QUESTIONS ET EXERCICES:
1. Relevez toutes les années mentionnées dans le texte sur les nodules polymétalliques.
2. Reprenez le texte sur les nodules polymétalliques après sa dernière phrase et écrivez la suite.

TEXTE À ÉTUDIER:

Pour étudier cette hypothèse, Sweetman a envoyé plusieurs kilos de nodules polymétalliques, prélevés au fond de l’océan, au laboratoire de Geiger à Northwestern. Sweetman s’est également rendu à Northwestern en décembre dernier et a passé une semaine dans le laboratoire de Geiger.
Une tension de 1,5 volt – la même que celle d’une pile AA classique – suffit à diviser l’eau de mer. Étonnamment, l’équipe a enregistré des tensions allant jusqu’à 0,95 volt à la surface d’un seul nodule. Et lorsque plusieurs nodules sont regroupés, la tension peut être beaucoup plus importante, comme lorsque des piles sont connectées en série.
« Il semble que nous ayons découvert une « géobatterie » naturelle », a déclaré M. Geiger. « Ces géobatteries constituent la base d’une explication possible de la production d’oxygène dans l’obscurité de l’océan. »
Moteurs de la biodiversité
Les chercheurs estiment que l’industrie minière devrait tenir compte de cette découverte avant de planifier des activités d’extraction en eaux profondes. Selon M. Geiger, la masse totale de nodules polymétalliques dans la zone de Clarion-Clipperton suffit à elle seule à répondre à la demande mondiale d’énergie pendant des décennies.
Cependant, Geiger considère les conséquences de l’intense exploitation minière des années 1980 comme une mise en garde. « En 2016 et 2017, des biologistes marins ont visité des sites qui avaient été exploités dans les années 1980 et ont constaté que même les bactéries ne s’étaient pas rétablies dans les zones exploitées », affirme-t-il. « Dans les régions non minées, en revanche, la vie marine s’est épanouie. On ne sait toujours pas pourquoi de telles « zones mortes » persistent pendant des décennies. Toutefois, cela met un bémol majeur aux stratégies d’exploitation des fonds marins, car la diversité de la faune des fonds marins dans les zones riches en nodules est plus élevée que dans les forêts tropicales humides les plus diversifiées. »
Andrew Sweetman espère que ses conclusions permettront de « mieux réguler » l’exploitation minière en eaux profondes, sur la base d’informations environnementales plus précises.

[Extraits du jeu de données]
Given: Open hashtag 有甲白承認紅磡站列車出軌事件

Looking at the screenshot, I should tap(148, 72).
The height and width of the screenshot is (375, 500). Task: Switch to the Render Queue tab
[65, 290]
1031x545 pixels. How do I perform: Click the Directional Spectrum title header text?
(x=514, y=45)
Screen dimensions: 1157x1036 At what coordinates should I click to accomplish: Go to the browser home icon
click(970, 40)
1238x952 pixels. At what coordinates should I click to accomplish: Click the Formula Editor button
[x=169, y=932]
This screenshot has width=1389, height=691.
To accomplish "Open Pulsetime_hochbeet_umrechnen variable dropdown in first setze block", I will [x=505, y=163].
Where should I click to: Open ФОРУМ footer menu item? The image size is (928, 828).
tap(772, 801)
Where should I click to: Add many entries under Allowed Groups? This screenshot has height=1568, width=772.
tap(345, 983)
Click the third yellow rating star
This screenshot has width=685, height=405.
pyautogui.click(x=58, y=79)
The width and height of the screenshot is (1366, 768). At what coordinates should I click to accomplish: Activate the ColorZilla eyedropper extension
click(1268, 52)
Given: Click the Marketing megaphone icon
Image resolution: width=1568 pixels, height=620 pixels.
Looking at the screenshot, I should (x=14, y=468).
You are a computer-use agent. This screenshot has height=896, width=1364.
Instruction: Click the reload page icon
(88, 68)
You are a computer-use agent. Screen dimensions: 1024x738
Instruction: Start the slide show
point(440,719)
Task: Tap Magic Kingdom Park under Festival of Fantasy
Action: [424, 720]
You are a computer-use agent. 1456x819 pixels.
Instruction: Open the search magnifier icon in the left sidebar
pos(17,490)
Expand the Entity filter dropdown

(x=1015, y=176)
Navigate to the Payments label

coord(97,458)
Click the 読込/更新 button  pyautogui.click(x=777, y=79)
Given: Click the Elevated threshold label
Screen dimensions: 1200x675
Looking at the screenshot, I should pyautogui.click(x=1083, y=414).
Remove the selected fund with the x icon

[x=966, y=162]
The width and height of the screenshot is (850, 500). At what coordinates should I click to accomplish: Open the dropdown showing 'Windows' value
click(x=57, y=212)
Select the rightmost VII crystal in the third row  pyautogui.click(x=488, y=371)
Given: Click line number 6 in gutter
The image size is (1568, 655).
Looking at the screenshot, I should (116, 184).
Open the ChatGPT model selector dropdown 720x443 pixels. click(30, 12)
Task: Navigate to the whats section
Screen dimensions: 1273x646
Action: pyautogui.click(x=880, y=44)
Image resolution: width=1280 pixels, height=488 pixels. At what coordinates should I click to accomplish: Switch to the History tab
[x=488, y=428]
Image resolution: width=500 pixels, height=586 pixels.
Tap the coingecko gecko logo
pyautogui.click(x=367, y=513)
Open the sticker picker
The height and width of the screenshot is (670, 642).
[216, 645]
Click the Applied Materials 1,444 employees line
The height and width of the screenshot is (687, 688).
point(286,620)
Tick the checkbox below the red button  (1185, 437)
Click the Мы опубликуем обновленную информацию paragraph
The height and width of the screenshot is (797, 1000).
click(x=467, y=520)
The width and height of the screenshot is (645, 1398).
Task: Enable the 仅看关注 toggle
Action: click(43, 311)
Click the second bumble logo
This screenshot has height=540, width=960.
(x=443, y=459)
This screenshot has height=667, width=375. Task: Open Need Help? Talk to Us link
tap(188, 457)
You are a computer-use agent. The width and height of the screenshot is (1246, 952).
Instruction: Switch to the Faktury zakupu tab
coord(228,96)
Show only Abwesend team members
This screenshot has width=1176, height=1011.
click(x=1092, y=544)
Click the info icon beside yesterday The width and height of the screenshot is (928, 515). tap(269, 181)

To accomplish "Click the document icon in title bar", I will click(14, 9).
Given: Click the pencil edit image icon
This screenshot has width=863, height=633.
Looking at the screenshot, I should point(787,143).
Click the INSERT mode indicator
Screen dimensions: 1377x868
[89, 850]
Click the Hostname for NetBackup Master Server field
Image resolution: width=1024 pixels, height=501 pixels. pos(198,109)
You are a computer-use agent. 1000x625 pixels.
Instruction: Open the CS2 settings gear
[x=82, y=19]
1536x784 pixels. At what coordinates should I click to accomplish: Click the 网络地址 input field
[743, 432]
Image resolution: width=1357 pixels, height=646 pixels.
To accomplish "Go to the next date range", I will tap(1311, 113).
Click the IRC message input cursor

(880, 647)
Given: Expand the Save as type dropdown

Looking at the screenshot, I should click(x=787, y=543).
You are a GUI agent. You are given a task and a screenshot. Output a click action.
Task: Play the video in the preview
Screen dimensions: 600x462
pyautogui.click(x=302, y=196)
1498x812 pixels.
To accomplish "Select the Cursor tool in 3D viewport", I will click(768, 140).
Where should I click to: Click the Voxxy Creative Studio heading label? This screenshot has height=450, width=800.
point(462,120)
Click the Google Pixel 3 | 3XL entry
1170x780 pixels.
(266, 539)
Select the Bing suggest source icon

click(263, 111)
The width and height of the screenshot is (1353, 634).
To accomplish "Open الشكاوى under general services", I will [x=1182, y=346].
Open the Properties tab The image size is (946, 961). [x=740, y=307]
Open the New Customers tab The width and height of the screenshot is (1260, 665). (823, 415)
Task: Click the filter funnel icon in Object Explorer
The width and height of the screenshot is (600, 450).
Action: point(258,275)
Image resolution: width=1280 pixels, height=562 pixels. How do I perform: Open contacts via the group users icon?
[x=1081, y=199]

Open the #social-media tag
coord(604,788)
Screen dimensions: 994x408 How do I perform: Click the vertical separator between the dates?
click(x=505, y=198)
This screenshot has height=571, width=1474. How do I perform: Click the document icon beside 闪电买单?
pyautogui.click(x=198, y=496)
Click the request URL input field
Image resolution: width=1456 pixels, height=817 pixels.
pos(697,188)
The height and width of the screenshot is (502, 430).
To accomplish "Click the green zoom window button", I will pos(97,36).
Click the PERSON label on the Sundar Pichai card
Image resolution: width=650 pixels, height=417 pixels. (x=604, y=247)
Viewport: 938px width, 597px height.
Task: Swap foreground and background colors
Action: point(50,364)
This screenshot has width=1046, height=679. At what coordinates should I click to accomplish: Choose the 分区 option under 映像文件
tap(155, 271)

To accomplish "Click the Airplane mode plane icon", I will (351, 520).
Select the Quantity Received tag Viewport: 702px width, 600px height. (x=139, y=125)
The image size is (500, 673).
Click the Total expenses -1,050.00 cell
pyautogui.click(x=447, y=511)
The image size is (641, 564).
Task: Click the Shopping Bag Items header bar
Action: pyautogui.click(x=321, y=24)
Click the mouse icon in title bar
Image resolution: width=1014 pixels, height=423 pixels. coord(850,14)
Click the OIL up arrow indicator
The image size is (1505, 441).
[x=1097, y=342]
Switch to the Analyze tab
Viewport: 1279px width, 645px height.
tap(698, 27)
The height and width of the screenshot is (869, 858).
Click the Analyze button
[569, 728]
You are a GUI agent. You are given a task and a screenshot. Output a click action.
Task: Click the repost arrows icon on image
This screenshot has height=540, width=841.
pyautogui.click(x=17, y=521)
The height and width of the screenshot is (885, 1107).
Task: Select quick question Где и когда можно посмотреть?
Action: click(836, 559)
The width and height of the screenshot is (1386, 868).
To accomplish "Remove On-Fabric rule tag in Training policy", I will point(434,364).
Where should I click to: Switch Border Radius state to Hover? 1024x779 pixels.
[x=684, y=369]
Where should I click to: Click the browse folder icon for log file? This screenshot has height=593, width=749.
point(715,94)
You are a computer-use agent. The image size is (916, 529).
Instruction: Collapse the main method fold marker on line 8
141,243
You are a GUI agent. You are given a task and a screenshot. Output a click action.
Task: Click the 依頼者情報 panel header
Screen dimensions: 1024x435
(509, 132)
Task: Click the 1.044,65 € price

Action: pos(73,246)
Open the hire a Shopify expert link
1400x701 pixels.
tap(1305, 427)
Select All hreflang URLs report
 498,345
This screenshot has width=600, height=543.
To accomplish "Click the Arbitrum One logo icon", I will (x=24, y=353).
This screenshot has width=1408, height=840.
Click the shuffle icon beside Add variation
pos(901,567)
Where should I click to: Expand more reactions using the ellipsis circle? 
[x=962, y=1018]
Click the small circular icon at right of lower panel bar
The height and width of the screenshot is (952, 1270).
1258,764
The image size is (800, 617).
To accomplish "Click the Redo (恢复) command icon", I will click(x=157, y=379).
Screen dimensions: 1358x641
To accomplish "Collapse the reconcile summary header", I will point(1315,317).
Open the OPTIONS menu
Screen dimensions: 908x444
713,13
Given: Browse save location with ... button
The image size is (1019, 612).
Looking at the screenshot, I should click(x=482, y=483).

CORRIGÉ DES EXERCICES:
1. Les années 1980, 2016 et 2017.

2.
Les origines de la vie
Outre ces implications considérables pour l’exploitation minière des fonds marins, l’« oxygène noir » soulève également une cascade de nouvelles questions sur les origines de la vie respirant de l’oxygène sur Terre. « La découverte de production d’oxygène par un processus autre que la photosynthèse nous incite à repenser la manière dont est apparue la vie sur Terre, liée à l’apparition de l’oxygène », commente le Pr Nicholas Owens, directeur de SAMS. La vision « conventionnelle » étant en effet que l’oxygène « a été fabriqué pour la première fois il y a environ 3 milliards d’années par des cyanobactéries qui ont mené au développement d’organismes plus complexes », développe le scientifique.
Ces anciennes cyanobactéries microbiennes sont depuis longtemps considérées comme les premières à avoir fourni l’oxygène nécessaire à l’évolution de la vie complexe, en tant que déchet de la photosynthèse transformant la lumière du soleil en source d’énergie. « Nous savons maintenant que de l’oxygène est produit dans les grands fonds marins, où il n’y a pas de lumière », fait observer M. Sweetman.
Dès lors, poursuit-il, « La vie aurait pu commencer ailleurs que sur la terre ferme et près de la surface de l’océan ». « Puisque ce processus existe sur notre planète, il pourrait générer des habitats oxygénés dans d’autres mondes océaniques comme Encelade ou Europe (des lunes de Saturne et de Jupiter) » et y créer les conditions d’apparition d’une vie extra-terrestre ».
« Je pense que nous devons donc réexaminer la question : où la vie aérobie a-t-elle pu commencer ?»
Cette recherche a été publiée dans Nature Geoscience.